Shouting from her seat, one spectator called for the firing of Baltimore’s Public Works director, while another urged citizens to stop paying water bills in protest.
Comptroller Joan M. Pratt, meanwhile, called out a Department of Public Works budget specialist for “disrespect,” accusing him of laughing at her as she complained that DPW blew off meeting with her Department of Audits yesterday, keeping them waiting until 6 p.m.
Hostility ricocheted all over the Board of Estimates meeting room today, amid a 3-2 vote to increase water rates 41.7 percent over three years – shortly after the city auditor announced his finding that the increase supported by Mayor Stephanie Rawlings-Blake is “higher than necessary.” But, citing “literally crumbling” water and sewer infrastructure, the mayor and her staff said the rate hikes for city customers just had to be.
“Our system is broken, failing and in need of major repair,” Rawlings-Blake said, reading from a prepared statement. “I just don’t have the luxury to vote no.”
Neither, apparently did Deputy City Solicitor David E. Ralph (standing in for his boss, City Solicitor George Nilson) nor Public Works Director Alfred H. Foxx (effectively voting his agency a major revenue boost.) The two men, representing seats on the spending panel controlled by the mayor, both voted “yes” for the rate increase.
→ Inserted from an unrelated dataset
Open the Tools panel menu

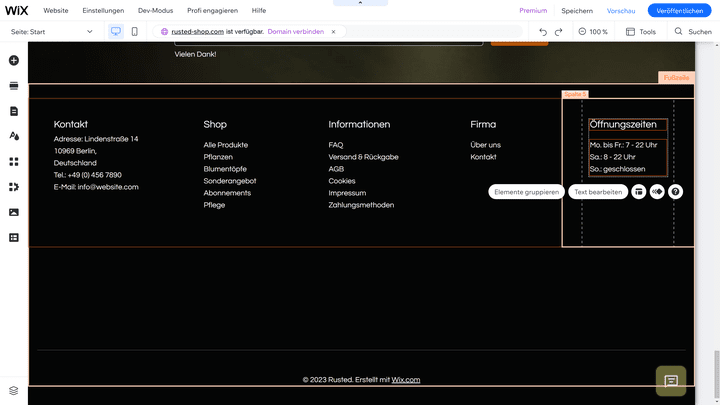(x=641, y=32)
Meanwhile Pratt and City Council President Bernard C. “Jack” Young voted “no” on the measure, which increases water rates by 15% this year, 11% in 2015 and 11% in 2016.
“More reserve funds than required”
The vote caused a sensation in the room because City Auditor Robert L. McCarty Jr., had just finished reading his 5-page critique of the administration’s proposed water bill increase – including his recommendation that, if water bill increases must be prescribed now covering the next three years, the increases should be 13%, 11% and 11%.
The panel’s rejection of the auditor’s advice was doubly sensational because it also followed last week’s turbulent Board of Estimates meeting, in which angry residents accused city officials of “terrorizing” residents and driving them out of the city with onerous fees and erroneous water bills. Activist Rhonda Wimbish handed in 650 letters of protest over the rate increase. The Department of Audits asked for the vote on the unprecedented water and sewer increases to be delayed, so they could see whether the increases were justified.
The short answer today from McCarty: No.
In addition to calling for lower water rates, he also advised that the mayor’s three-year series of waste-water charge increases – 15%, 11% and 11% – should be lowered to 12%, 9% and 10%.
The mayor’s rate increases “provide more reserve funds than required to meet expected legal covenants and revenue bond coverage,” McCarty said.
In his response to the auditor, Water and Wastewater chief Rudolph S. Chow defended the amount of reserves factored into the rate increases, saying it conforms with the practice of most other jurisdictions. (He cited a 2002 Association of Metropolitan Water Agencies survey of 99 member utilities finding that only three had less than 30 days cash in hand.)
Reassessing Yearly, Instead of Every three Years
McCarty also criticized factoring into the rate hike projected spending for “Asset Management Division” projects, a category which in 2014 included $257,698 for “City Staff Augmentation” and $1.8 million for “Consultant Staff Augmentation.”
DPW’s total anticipated extra cost for this category from 2014 to 2019, according to McCarty, is $31 million.
Chow said such expenditures are needed to provide “financial stability” and “additional efficiency to the utility through condition assessment and strategic investment in utility infrastructure which will reduce operational costs.”
“Though implementation involves considerable consultant expense,” he said, “the program will create 200 City jobs once it is fully implemented.”
He questioned the idea of a three-year increase and recommended limiting the rate hike to one year – or if three years of increases were established, evaluating actual results of operations each year to see if rates can be lowered. Chow said the three-year schedule of increases provides the “the stability required to effectively manage a utility.”
Stack of Unpaid Bills
Backing up his recommendation that the city do a better job of collecting unpaid water bills, McCarty outlined what the city is owed.
According to a report from the Mayor’s Office of Information technology, there are 15,063 delinquent accounts with outstanding balances of $24.5 million. (They define “delinquent” as more than 260 days overdue.)
Referring to the owners of the Sparrows Point steel mill, which received city water, McCarty subtracted their $7.3 million debt from the total (“because it is our understanding that those accounts are part of the ongoing bankruptcy proceeding”). He came up with a total amount owed to the city of $17.2 million.
He said 10,883 residential customers owe $9.5 million and 190 commercial accounts owe $4.1 million.
Excluding the steel mill, Baltimore County customers using city water owe Baltimore $3.6 million, McCarty said. Chow said the city has “been working diligently to develop effective strategies to collect its debt.